What we do is push constant 20 on stack.
Output code: [none]
Stack: 20
------------------------------------------------------------------------
IL_0009: stloc.1

So we pop top value and assign it to local variable 1.
Output code:
a = 20;
Stack: [empty]
------------------------------------------------------------------------
IL_000a: ldc.i4.s 50

We push constant 50 on stack.
Output code: [none]
Stack: 50
------------------------------------------------------------------------
IL_000c: stloc.2

We pop top value and assign it to local variable 2.
Output code:
b = 50;
Stack: [empty]
------------------------------------------------------------------------
IL_000d: ldloc.0
IL_000e: ldloc.1
IL_000f: ldloc.2

Push local variable 0, 1 and 2 on stack.
Output code:
Stack: m, a, b
-------------------------------------------------------------------------
IL_0010: callvirt instance int32 DisasmIL.Math::'add'(int32,int32)
IL_0015: stloc.3

We call add method with values top-1, top of stack for instance of
top-2. For any method call if it returns value it is returned on
stack. So check next instruction. If it is a stloc then we assign the
return value. We assign return value to local variable 3.

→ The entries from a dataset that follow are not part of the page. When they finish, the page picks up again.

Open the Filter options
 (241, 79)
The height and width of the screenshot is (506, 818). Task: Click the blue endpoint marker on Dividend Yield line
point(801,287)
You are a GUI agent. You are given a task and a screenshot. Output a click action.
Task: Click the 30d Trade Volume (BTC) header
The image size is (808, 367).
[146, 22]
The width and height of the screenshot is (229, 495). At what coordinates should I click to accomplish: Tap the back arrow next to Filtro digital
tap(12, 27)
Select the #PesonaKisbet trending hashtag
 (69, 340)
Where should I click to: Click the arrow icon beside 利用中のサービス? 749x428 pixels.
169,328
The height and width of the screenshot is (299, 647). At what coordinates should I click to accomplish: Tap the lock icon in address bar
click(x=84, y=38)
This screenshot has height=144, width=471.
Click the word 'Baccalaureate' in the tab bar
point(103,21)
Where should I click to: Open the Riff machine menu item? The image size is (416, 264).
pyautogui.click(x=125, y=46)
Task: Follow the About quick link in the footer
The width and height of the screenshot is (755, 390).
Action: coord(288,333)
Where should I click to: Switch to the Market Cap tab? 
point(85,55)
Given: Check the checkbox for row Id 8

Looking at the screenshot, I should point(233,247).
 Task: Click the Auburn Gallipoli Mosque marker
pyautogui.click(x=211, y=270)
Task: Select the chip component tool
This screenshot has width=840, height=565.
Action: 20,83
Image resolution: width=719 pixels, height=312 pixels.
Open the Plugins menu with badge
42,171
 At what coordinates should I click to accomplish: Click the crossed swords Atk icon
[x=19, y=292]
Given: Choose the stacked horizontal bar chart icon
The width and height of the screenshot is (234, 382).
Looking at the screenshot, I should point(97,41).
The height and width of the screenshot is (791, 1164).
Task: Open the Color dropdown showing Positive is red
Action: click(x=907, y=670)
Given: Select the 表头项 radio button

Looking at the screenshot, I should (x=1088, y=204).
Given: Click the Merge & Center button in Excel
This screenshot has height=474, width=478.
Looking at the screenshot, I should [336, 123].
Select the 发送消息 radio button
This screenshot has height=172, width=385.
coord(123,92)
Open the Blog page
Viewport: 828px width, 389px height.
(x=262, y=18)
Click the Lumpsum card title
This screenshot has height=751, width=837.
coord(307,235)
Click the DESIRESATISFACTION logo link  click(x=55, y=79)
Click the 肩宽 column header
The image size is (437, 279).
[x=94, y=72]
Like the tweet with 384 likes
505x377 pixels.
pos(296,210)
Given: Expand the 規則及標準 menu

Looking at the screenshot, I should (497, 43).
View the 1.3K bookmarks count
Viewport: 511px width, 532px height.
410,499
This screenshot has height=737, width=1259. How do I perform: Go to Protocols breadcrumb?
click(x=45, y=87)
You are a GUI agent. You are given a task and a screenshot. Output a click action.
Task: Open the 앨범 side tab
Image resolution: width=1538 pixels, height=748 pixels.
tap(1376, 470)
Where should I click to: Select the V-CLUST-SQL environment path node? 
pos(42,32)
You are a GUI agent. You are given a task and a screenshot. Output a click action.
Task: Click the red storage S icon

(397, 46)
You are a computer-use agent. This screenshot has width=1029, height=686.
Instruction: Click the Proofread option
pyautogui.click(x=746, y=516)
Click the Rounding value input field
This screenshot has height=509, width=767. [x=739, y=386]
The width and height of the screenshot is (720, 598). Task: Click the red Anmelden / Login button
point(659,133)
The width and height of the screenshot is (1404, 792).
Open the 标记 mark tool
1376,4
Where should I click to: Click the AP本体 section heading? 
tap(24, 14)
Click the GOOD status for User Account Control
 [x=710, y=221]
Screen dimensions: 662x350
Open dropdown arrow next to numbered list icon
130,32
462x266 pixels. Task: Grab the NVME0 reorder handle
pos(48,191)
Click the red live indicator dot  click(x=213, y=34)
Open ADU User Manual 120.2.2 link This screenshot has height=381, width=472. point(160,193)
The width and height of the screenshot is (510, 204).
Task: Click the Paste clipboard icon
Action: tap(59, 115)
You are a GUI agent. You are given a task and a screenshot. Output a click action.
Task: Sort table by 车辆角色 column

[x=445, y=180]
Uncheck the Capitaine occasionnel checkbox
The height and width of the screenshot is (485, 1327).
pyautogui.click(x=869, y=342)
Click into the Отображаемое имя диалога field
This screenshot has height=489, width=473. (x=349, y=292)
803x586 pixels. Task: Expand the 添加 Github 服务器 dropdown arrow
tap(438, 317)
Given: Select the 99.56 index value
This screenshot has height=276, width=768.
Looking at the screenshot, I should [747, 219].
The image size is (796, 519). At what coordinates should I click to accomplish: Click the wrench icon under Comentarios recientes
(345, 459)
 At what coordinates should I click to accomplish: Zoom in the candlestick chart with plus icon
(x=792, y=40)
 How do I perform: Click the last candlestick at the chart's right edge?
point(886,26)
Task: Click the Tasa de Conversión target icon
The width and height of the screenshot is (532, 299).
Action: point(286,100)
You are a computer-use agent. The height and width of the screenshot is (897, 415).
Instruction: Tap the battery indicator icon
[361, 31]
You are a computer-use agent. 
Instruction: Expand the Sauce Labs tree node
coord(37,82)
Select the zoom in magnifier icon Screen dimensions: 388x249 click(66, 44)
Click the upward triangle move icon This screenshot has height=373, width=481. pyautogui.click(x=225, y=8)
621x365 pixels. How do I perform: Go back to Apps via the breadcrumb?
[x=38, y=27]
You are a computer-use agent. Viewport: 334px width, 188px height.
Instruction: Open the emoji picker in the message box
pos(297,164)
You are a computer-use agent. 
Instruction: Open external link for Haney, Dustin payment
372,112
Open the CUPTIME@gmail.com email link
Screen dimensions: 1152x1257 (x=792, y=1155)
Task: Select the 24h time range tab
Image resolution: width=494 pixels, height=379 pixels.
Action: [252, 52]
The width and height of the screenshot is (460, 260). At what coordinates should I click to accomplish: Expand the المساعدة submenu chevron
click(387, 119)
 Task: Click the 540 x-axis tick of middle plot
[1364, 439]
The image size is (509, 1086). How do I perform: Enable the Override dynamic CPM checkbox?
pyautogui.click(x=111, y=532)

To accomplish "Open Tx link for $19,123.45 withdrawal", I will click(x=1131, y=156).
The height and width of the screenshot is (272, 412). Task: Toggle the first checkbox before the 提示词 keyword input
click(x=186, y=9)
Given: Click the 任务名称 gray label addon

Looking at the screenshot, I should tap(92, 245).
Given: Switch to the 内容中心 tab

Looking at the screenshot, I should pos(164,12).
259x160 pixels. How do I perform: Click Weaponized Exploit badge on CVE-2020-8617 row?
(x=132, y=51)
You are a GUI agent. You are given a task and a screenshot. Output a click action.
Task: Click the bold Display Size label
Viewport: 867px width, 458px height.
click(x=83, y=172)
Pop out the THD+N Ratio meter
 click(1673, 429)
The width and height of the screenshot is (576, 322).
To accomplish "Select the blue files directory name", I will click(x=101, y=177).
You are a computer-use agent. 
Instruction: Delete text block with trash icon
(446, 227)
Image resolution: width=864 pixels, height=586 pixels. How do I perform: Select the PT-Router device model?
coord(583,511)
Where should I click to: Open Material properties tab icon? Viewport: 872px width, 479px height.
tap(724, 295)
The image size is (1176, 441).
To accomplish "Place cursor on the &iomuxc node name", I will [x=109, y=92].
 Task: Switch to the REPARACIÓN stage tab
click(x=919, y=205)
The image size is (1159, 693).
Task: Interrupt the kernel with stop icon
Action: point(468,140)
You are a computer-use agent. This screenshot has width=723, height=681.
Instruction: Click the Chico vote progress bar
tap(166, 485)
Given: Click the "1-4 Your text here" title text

Output code: p=m.add(a,b);
Stack:
--------------------------------------------------------------------------
IL_0016: ret

Return void. So no code except closing curly brace.
Output code:
}

Stack: [empty]

Now if you add the output codes together you'll find the original C# code is generated. This works for simple cases. Need to test if it works for complex situations. Miles to go....